Müslüman Kardeşler hareketinin gericiliği, salt felsefi görüş,
inanç ve kültür alanıyla sınırlı değildir. Müslüman
Kardeşler, siyasal, sosyal ve ekonomik görüş ve yaklaşımlarıyla
da düpedüz gericidirler.
Siyasal alanda komünizm düşmanı, demokrasi düşmanı, kadın
düşmanı ve yabancı düşmanıdırlar. Siyasal ve felsefi
liberalizmi kökten reddederler. Düşünce, ifade ve örgütlenme
özgürlüğü ile laikliği, "İslama yabancı, Batı taklitçisi
uygulamalar" sayarlar.
Sosyal alanda, kadınları, ateistleri ve İslam dinine mensup
olmayanları ikinci sınıf insan kabul ederler. İşçi
sendikalarını, grev hakkını, tarım işçilerinin ve yoksul
köylülerin hak arayışlarını, burjuvazinin mülklerine ve toprak
beylerinin topraklarına el konulmasını, "dinsiz komünistlik"
ilan ederler.
Ekonomik alanda ise, kendilerini kapitalizme uyarlamışlardır.

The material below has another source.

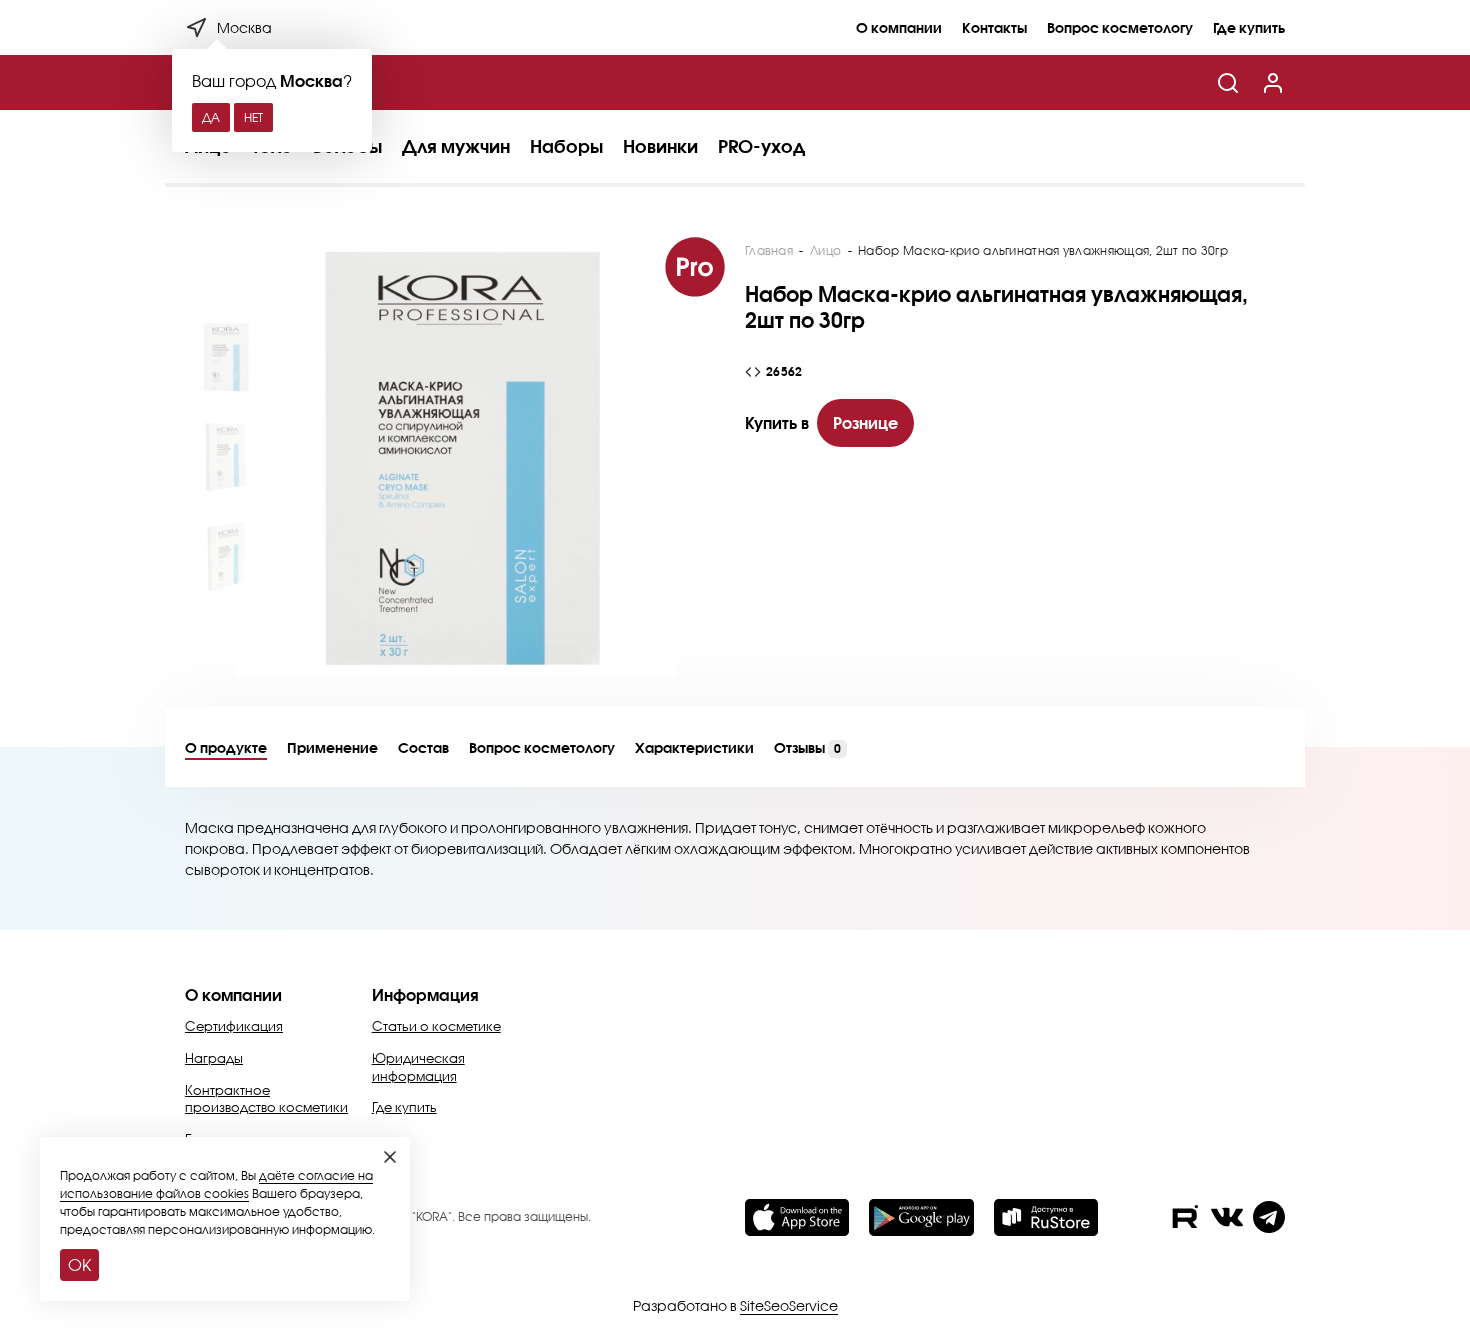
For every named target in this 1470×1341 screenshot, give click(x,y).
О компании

Serbest piyasayı, serbest ticareti, serbest sözleşmeyi mutlak hak
kabul ederler. Kapitalist mülkiyeti sınırlayan, işverenleri
kısıtlayan her girişimi "devlet baskısı" sayarlar, devletin
patronlarla işçiler arasına girmemesini savunurlar. Nâsır
döneminde gerçekleştirilen fabrika ve toprak kamulaştırmalarını,
ekonomik devletleştirmeleri reddetmiş oldukları gibi, Enver Sedat
ve Hüsnü Mübarek döneminde işletmelerin eski sahiplerine
devredilmesini desteklemişler, özelleştirmeleri hararetle
savunmuşlardır. Yani, Müslüman Kardeşler, ekonomik liberalizmi,
neoliberal düşünceyi bütünüyle içselleştirmişlerdir. Zaten,
Müslüman Kardeşler'in yönetici kadrosu, son derece zengin
"işbilir" insanlardan oluşuyor.
Askerî yönetimin referanduma sunduğu ve kabul edilen taslak, Hüsnü
Mübarek dönemi anayasasındaki birçok hükmü koruyor. Rejim
başkanlık rejimi olmaya devam ediyor. Ordu ve polis doğrudan
doğruya Cumhurbaşkanına bağlı kalıyor; cumhurbaşkanı
olağanüstü hâl ilan edebiliyor; iki kanatlı parlamentoda
senatörlerin üçte birini, meclis üyelerinin onda birini
atayabiliyor.
Müslüman Kardeşler, anayasa referandumunda, "yetmez ama evet"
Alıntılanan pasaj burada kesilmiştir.